The aim of the study was to quantify weight loss and dropout during a commercial weight-loss program in Sweden (Itrim; cost: $1300/€1000; all participants paid their own fee).
This observational cohort study linked commercial weight-loss data with National Health Care Registers. Weight loss was induced with a 500-kcal liquid-formula VLCD [n = 3773; BMI (in kg/m(2)): 34 ± 5 (mean ± SD); 80% women; 45 ± 12 y of age (mean ± SD)], a 1200-1500-kcal formula and food-combination LCD (n = 4588; BMI: 30 ± 4; 86% women; 50 ± 11 y of age), and a 1500-1800-kcal/d restricted normal-food diet (n = 676; BMI: 29 ± 5; 81% women; 51 ± 12 y of age). Maintenance strategies included exercise and a calorie-restricted diet. Weight loss was analyzed by using an intention-to-treat analysis (baseline substitution).

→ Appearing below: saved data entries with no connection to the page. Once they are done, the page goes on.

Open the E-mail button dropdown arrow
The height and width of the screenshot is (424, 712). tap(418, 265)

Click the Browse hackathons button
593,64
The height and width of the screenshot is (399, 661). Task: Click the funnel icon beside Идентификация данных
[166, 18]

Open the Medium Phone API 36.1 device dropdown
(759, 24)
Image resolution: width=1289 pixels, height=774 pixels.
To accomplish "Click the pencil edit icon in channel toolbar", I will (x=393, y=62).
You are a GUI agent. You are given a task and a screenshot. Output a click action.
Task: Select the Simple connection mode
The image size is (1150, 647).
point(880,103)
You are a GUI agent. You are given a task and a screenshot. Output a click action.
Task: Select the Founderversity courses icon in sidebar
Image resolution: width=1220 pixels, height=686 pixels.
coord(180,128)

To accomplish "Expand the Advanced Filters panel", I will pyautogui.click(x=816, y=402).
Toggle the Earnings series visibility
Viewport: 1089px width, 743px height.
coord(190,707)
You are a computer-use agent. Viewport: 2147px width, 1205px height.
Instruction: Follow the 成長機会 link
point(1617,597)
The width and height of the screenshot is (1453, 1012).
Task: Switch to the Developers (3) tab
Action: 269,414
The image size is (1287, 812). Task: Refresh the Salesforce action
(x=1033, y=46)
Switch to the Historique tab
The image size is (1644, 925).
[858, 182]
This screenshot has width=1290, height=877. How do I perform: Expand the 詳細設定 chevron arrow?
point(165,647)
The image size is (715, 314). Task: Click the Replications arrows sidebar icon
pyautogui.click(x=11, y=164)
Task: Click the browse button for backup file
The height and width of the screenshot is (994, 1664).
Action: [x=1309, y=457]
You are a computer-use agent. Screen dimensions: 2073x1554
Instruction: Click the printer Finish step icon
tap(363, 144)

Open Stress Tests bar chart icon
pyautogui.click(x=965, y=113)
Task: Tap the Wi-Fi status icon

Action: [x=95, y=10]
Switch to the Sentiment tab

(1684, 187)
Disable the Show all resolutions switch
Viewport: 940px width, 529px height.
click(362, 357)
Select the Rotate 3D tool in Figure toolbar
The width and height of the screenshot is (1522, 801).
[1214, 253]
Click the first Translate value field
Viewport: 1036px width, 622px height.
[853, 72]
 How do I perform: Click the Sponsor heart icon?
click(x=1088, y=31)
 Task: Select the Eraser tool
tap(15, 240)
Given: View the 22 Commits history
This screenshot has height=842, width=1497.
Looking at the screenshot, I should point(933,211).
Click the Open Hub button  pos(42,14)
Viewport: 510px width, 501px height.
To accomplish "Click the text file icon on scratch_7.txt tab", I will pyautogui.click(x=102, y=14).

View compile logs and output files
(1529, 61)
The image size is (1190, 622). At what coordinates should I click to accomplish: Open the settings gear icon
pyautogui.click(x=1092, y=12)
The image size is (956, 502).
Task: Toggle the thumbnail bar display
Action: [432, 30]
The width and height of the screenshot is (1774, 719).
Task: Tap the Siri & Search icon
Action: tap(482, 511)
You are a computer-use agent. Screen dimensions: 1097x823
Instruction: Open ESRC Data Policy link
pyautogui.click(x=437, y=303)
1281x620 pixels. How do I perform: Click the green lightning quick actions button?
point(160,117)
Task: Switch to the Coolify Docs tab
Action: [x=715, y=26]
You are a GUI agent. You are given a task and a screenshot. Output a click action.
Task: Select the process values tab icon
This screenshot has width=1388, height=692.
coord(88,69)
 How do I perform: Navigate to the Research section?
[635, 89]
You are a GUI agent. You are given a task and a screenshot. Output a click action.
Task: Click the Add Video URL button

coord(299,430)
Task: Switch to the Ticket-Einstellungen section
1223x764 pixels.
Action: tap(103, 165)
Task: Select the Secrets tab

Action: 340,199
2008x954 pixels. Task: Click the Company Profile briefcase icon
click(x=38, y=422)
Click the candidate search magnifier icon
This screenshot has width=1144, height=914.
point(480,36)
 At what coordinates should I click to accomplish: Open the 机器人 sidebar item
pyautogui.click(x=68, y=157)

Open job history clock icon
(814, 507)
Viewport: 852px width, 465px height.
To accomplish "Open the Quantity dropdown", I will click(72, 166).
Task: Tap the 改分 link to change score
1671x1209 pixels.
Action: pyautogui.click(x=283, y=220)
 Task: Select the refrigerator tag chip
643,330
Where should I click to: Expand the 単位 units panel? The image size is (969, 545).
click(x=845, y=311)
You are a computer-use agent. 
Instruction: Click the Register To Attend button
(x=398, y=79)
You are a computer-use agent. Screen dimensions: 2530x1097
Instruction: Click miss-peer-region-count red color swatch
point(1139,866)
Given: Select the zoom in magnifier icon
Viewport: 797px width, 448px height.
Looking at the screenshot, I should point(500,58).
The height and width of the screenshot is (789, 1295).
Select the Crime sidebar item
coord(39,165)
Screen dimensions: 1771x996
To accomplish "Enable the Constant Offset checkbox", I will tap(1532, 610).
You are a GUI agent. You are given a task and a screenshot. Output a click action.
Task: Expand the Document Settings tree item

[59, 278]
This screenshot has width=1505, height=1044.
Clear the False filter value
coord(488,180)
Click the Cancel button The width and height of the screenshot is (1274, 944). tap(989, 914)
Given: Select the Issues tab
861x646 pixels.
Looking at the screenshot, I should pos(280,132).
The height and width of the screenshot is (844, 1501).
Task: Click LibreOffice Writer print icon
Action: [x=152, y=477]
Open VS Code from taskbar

After 1 y, mean (±SD) weight changes were -11.4 ± 9.1 kg with the VLCD (18% dropout), -6.8 ± 6.4 kg with the LCD (23% dropout), and -5.1 ± 5.9 kg with the restricted normal-food diet (26% dropout). In an adjusted analysis, the VLCD group lost 2.8 kg (95% CI: 2.5, 3.2) and 3.8 kg (95% CI: 3.2, 4.5) more than did the LCD and restricted normal-food groups, respectively. A high baseline BMI and rapid initial weight loss were both independently associated with greater 1-y weight loss (P < 0.001). Younger age and low initial weight loss predicted an increased dropout rate (P < 0.001). Treatment of depression (OR: 1.4; 95% CI: 1.1, 1.9) and psychosis (OR: 2.6; 95% CI: 1.1, 6.3) were associated with an increased dropout rate in the VLCD group.
A commercial weight-loss program, particularly one using a VLCD, was effective at reducing body weight in self-selected, self-paying adults.